(AOB) American Oriental Bioengineering’s Earnings Disappoint

American Oriental Bioengineering’s (AOB) third quarter earnings per share came in at 13 cents, well below the Zacks Consensus Estimate of 19 cents and 21 cents in the year ago period. The company derives revenues from two operating segments – Manufacturing and Distribution. During the quarter, Manufacturing accounted for more than 95% of the company’s total revenues.

Total revenues increased 11.7% year over year to $78.8 million. American Oriental records Manufacturing revenues from two sources – Pharmaceutical and Nutraceutical products. Both sources recorded an increase of 6.3% to $66 million and 8.2% to $9.2 million, respectively, compared to the third quarter of 2008. The company generated $3.6 million from its Distribution business during the reported quarter.

Revenues from prescription pharmaceutical products increased 22.7% to $29.8 million during the quarter, primarily driven by increased sales of Jinji capsule, Boke and CCXA products, partially offset by decline in sales of Shuanghuanglian injection powder (SHL). We believe prescription drug sales should continue their growth trajectory as China is aiming a reform in the health care sector to incorporate the previously unaddressed rural markets.
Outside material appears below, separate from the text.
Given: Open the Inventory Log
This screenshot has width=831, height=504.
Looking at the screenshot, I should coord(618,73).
Although prescription pharmaceutical products recorded a robust growth during the quarter, revenues of OTC pharmaceutical products declined to $36.2 million compared to $37.8 million in the year ago period, primarily due to lower sales of Jinji Yimucao, a drug included in China’s Essential Drug list since distributors reduced orders viewing price uncertainty related to health care reform.
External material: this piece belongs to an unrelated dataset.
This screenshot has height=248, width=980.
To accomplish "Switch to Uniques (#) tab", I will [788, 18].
While American Oriental recorded an increase in revenues, both gross profit and margin deteriorated during the quarter. Gross profit was $44.1 million compared to $47.2 million in the third quarter of 2008 while gross margin was 56%, compared to 66.8% in the prior year period. A shift of revenue mix to CCXA’s generic product sales, rising raw material prices and lower margin Distribution business from Nuo Hua brought down the margin.
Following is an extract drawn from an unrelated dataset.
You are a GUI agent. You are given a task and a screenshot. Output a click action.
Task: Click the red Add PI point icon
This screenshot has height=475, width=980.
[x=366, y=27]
An increase in both selling & marketing and general & administrative expenses reduced operating income of the company, which came down to $15 million in the quarter compared to $21.6 million in the year ago period. Selling & marketing and general & administrative expenses increased 23.2% due to higher promotional initiatives and 37.7% driven by expenses related to improving production efficiency and other norms to meet more stringent GMP manufacturing standards, respectively.